Given records.
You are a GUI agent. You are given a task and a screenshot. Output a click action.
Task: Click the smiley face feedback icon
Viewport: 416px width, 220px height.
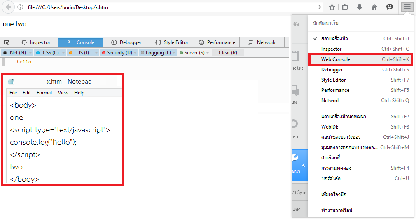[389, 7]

==

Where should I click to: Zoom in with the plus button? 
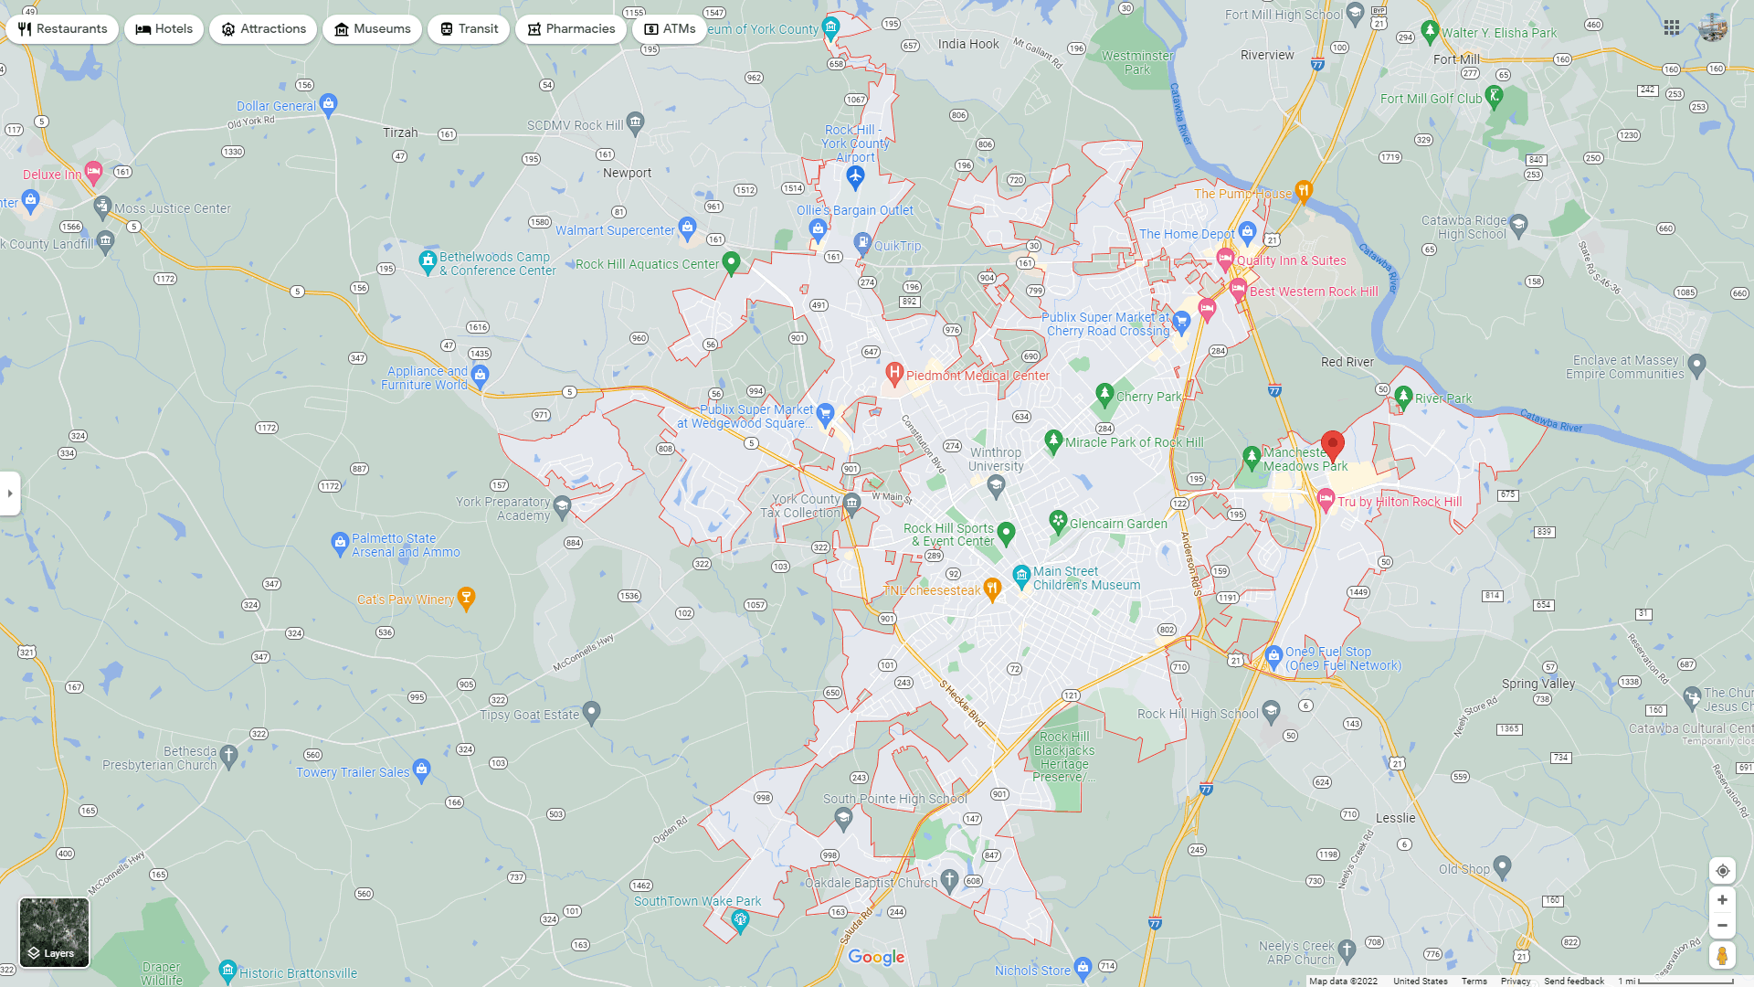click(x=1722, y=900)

Goal.
Repeat the entries starting at the line containing "Where should I" and ending at the line containing "click(x=1722, y=900)", both included, leaving out the pictures.

Problem solution.
Where should I click to: Zoom in with the plus button? 
click(x=1722, y=900)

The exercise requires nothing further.